Return each line of the records holding the string "Smith".

━━ The data ━━

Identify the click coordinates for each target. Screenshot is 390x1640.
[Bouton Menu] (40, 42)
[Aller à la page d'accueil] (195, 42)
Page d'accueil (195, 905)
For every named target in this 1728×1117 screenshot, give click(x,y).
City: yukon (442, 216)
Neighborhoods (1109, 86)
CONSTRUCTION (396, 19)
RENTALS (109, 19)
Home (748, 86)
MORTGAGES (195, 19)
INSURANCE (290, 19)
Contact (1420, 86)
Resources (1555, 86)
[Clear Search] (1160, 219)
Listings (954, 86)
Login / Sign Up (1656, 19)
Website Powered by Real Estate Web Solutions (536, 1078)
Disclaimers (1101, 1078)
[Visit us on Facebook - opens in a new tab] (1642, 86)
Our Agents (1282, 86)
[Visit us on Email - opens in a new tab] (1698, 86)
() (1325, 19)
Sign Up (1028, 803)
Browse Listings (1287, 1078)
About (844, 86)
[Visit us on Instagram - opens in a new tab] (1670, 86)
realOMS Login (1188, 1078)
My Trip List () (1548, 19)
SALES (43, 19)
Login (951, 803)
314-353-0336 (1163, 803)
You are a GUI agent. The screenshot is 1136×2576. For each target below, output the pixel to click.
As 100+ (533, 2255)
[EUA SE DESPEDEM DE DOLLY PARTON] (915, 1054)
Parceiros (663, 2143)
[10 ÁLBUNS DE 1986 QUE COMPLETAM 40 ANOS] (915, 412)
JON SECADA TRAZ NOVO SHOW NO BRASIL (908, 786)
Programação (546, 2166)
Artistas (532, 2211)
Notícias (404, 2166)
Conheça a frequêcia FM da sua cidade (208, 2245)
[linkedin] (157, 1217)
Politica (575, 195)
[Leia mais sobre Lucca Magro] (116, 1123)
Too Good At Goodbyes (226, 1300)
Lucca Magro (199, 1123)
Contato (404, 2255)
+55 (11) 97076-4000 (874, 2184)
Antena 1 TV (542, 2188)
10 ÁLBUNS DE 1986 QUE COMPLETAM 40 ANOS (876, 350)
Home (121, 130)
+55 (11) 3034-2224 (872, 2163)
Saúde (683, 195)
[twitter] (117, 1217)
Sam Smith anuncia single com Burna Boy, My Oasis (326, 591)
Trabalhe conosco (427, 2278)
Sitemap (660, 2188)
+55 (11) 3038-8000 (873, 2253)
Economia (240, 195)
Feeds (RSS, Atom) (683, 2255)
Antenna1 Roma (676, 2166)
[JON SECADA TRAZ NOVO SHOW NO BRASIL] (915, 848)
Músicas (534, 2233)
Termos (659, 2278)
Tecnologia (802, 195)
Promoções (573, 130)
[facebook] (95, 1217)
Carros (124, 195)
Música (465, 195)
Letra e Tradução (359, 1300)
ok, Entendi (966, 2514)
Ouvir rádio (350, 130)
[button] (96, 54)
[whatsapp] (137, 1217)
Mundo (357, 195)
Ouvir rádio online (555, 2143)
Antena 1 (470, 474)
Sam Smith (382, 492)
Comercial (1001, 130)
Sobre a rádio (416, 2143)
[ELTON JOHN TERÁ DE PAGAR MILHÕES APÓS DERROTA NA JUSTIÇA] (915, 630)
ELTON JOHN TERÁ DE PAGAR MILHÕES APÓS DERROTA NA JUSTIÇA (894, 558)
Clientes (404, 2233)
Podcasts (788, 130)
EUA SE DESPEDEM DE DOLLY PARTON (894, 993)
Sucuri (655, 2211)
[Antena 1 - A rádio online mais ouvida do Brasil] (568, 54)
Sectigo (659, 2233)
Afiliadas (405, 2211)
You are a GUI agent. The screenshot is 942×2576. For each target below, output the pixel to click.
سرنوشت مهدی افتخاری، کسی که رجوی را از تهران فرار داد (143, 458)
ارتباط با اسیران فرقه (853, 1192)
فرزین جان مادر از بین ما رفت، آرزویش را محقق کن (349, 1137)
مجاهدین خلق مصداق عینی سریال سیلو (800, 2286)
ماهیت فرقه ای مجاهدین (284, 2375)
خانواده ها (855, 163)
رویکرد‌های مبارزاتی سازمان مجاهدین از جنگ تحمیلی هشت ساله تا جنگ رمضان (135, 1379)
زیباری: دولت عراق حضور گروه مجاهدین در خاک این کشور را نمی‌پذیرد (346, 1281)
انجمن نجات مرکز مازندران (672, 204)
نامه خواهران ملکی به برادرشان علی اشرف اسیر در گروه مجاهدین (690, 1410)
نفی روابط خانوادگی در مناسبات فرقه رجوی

━━━

Response to the task:
Sam Smith anuncia single com Burna Boy, My Oasis (326, 591)
Sam Smith (382, 492)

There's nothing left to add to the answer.